Closed kevinschaper closed 2 years ago
Updated: we can use docker from biolink/kgx:latest
I did a one-off push of a monarch ingest docker too us-central1-docker.pkg.dev/monarch-initiative/monarch-initiative/monarch-ingest:latest but we'll want to have this happening automatically either via Jenkins or preferably a GitHub action
I came back to this last week to work on https://ci.monarchinitiative.org/job/all-ingests/
It spent the weekend stuck on not having enough executors and colliding with another job so that they were both waiting. I increased the executor limit from 2 to 8, so hopefully we won't end up in that stuck condition again.

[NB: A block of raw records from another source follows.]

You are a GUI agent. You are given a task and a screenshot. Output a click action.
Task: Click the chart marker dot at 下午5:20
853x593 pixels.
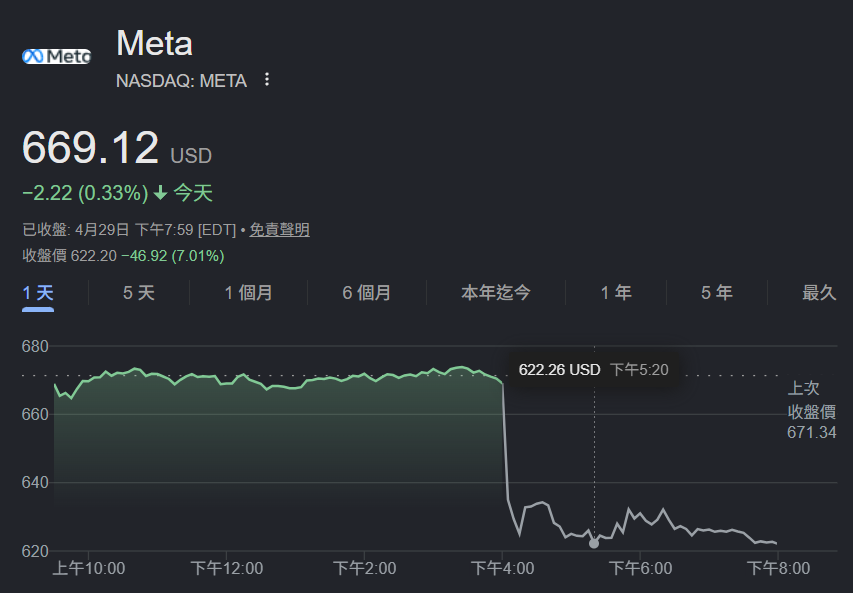(x=594, y=543)
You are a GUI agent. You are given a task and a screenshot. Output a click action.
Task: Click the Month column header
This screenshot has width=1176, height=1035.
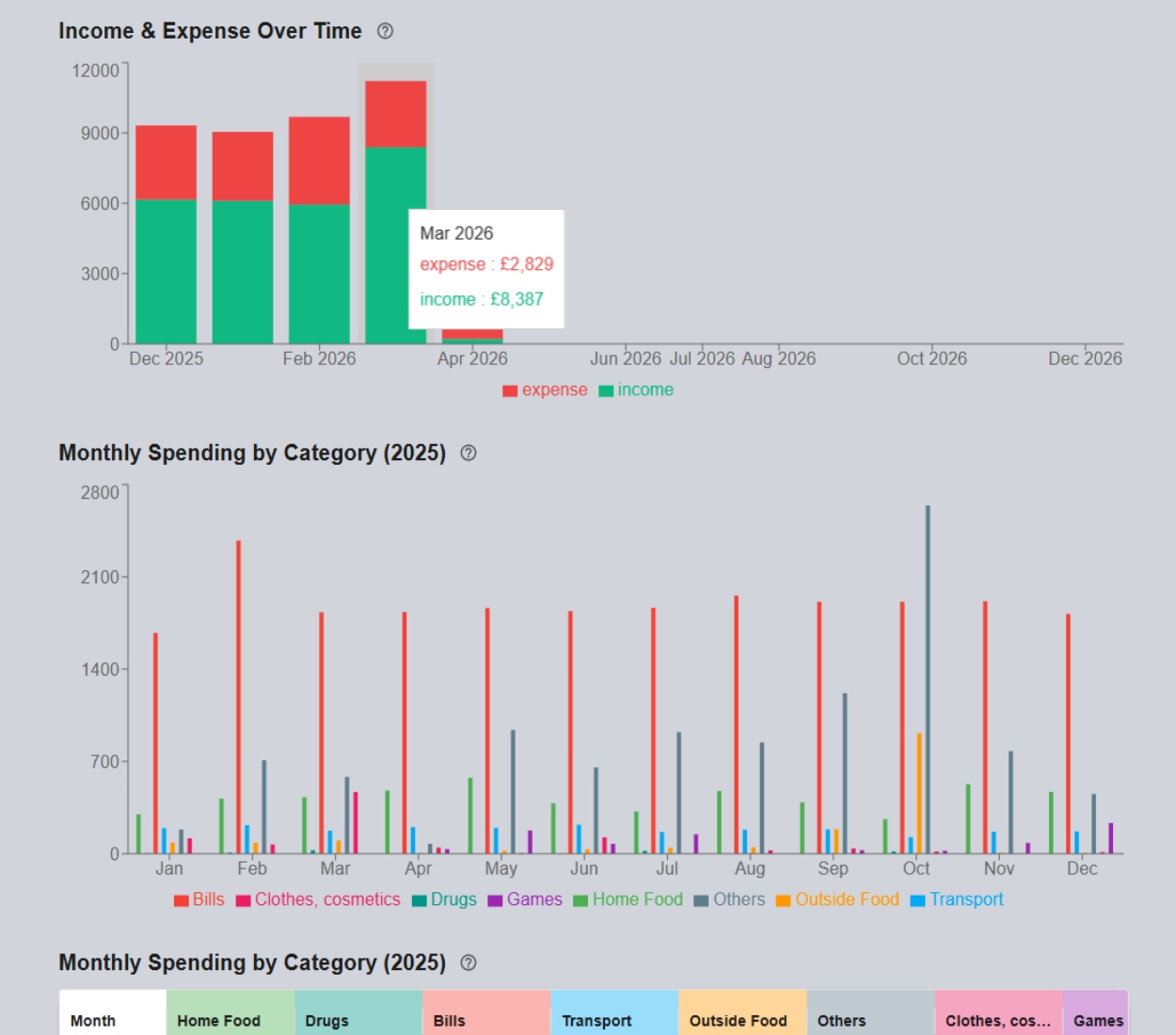pos(113,1013)
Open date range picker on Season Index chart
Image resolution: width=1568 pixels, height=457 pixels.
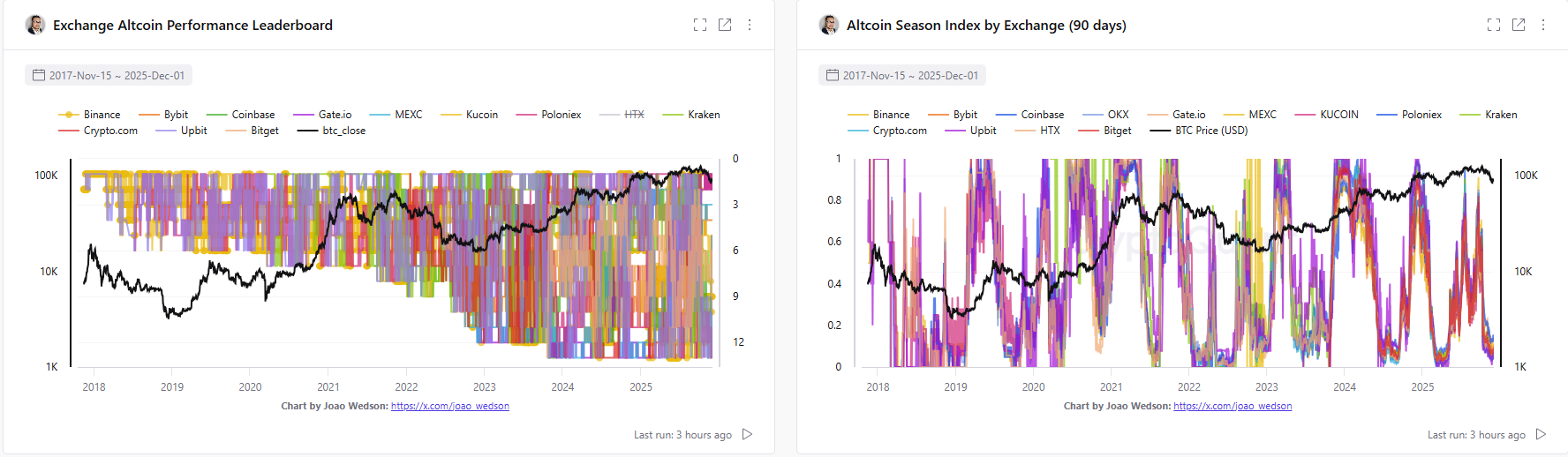(x=902, y=76)
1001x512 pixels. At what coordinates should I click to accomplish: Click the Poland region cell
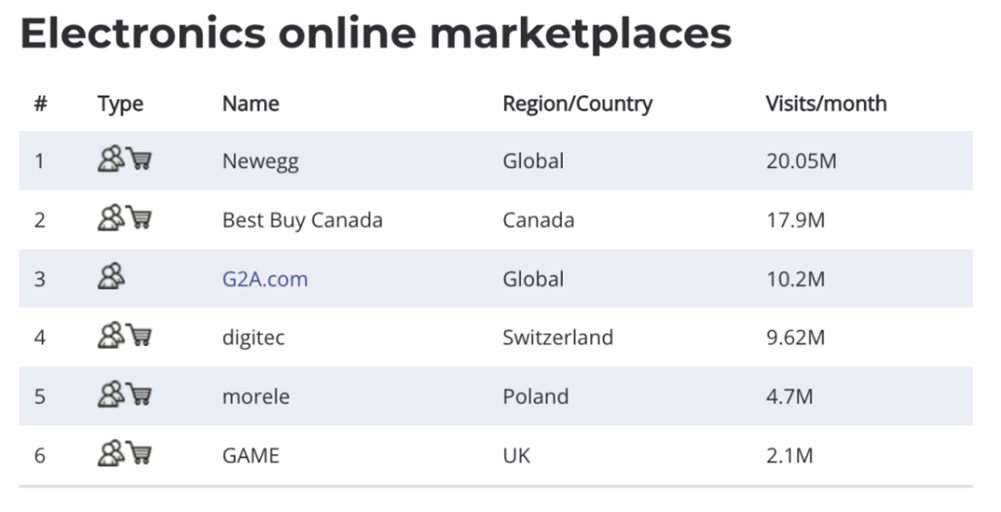tap(536, 396)
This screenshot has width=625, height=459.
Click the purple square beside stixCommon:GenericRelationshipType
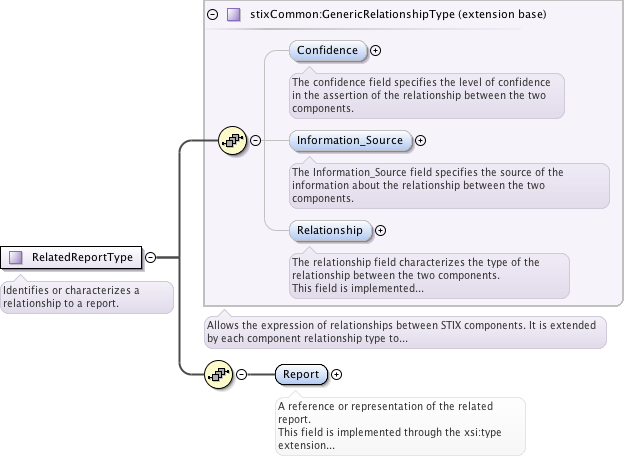coord(233,15)
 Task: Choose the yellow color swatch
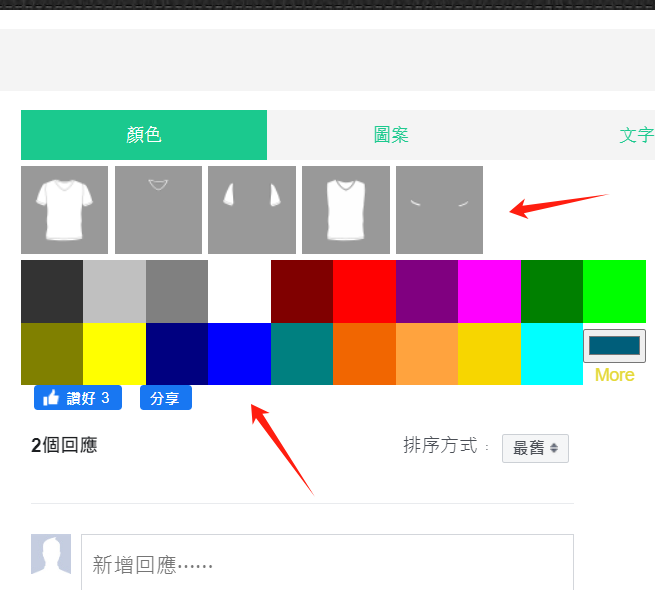point(114,354)
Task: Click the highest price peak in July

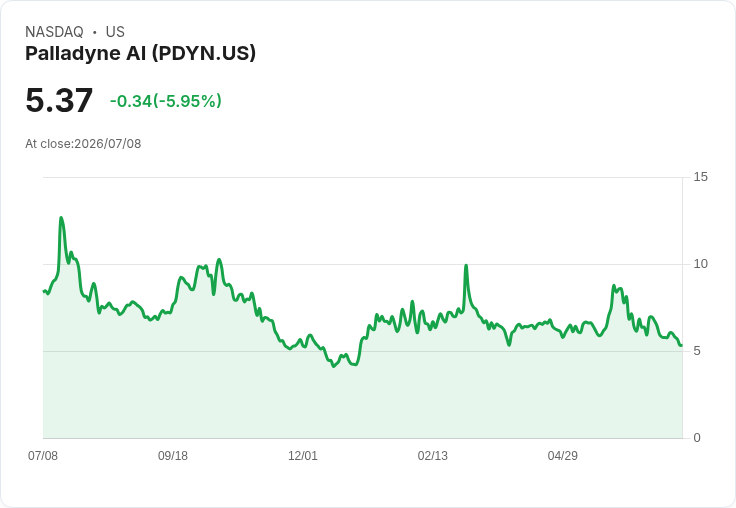Action: [61, 217]
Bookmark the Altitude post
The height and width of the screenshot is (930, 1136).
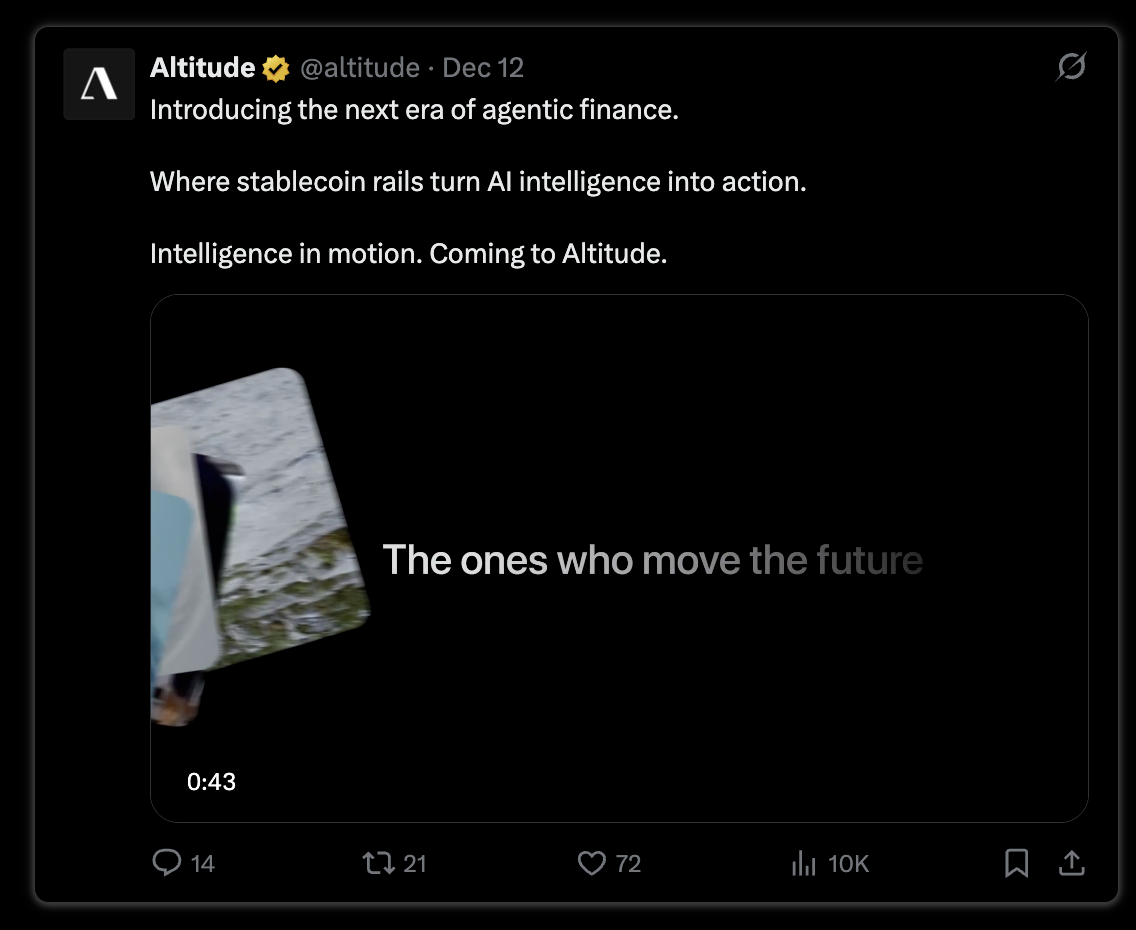[1016, 863]
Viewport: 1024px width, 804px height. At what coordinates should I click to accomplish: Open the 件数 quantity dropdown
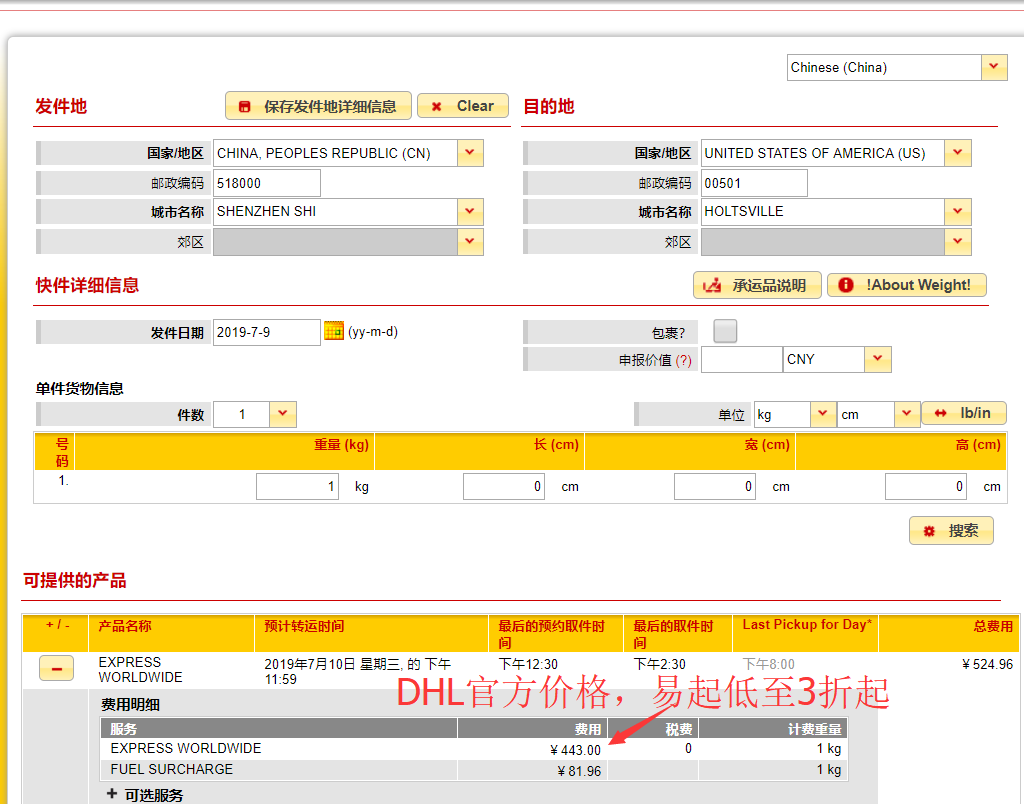coord(283,413)
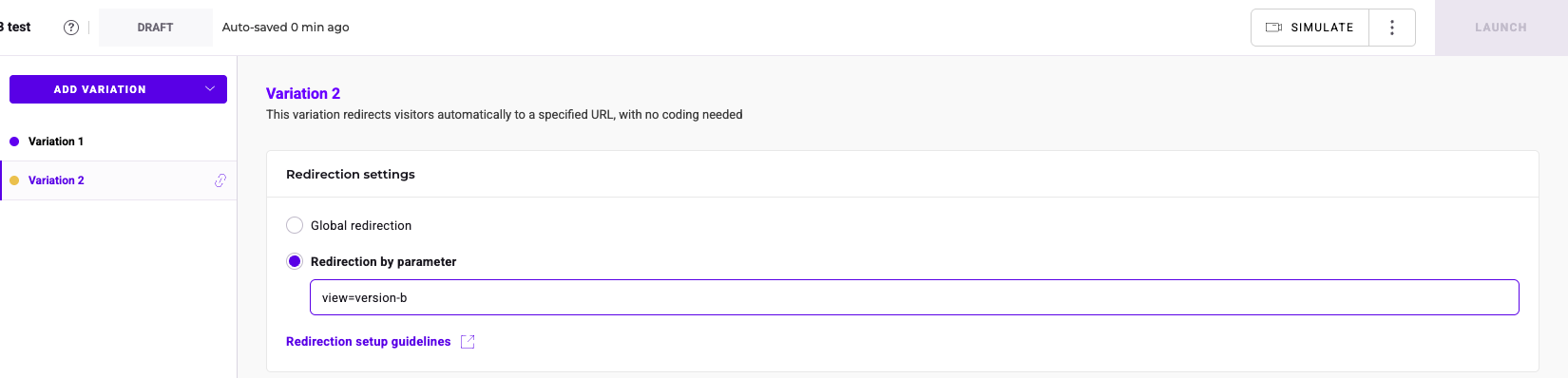This screenshot has width=1568, height=378.
Task: Click the Simulate button
Action: click(1310, 28)
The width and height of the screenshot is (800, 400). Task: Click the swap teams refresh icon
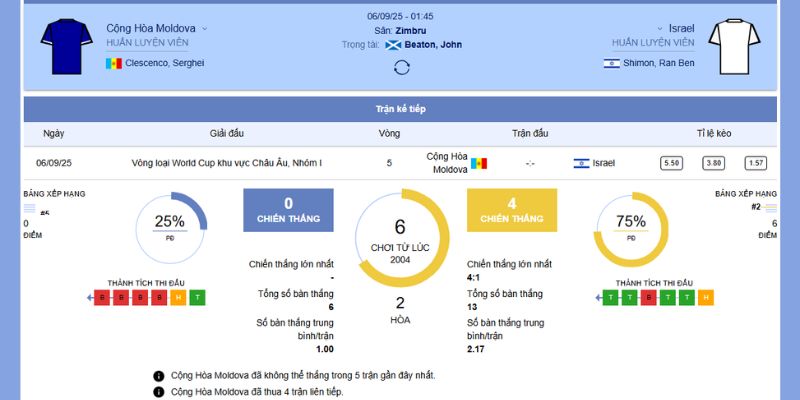click(401, 67)
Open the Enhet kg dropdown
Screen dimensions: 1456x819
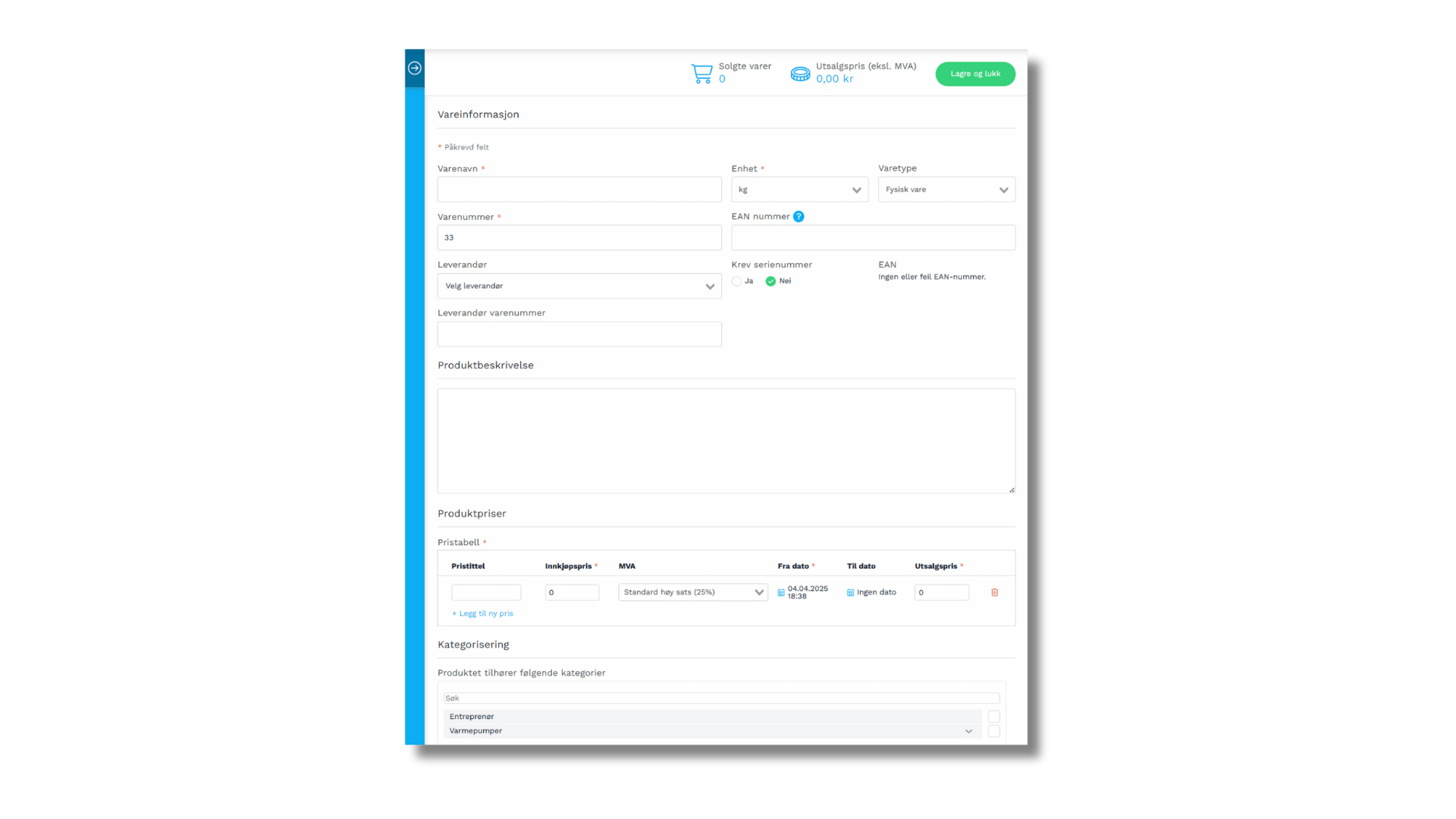click(x=799, y=190)
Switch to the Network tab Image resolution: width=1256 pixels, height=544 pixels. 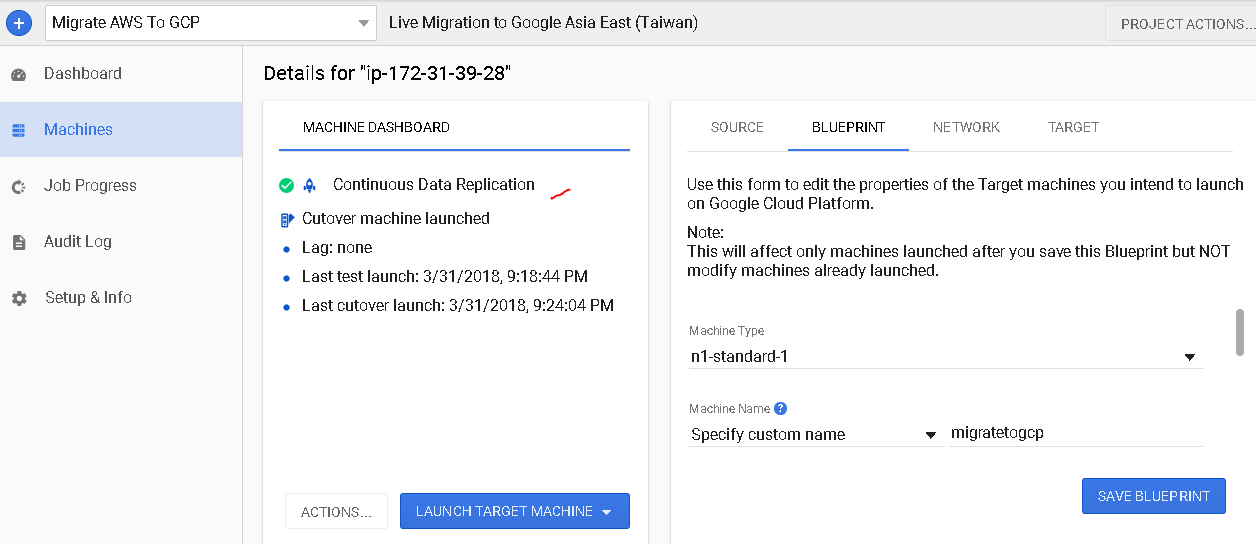tap(966, 127)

Currently this job is only running the ingests, not any kind of graph summary (though, for performance reasons, we may not want to use kgx for graph summary anyway), and it's doing it in sort of an ugly way by having all of the ingests enumerated in the Jenkinsfile. We'll want to hide that within our own Python launch code and ideally a yaml configuration for the list of ingests.
This also isn't yet making the transfer to latest, but I'm not sure this job actually should.
We should make a parameterized Jenkins job that we can run for each ingest.
It should download, run the transform, kgx validate the output, produce a kgx graph summary and then upload the kgx files, validation output (I think that exists now?) and the graph summary to a date labeled bucket, and probably also copy to a latest directory.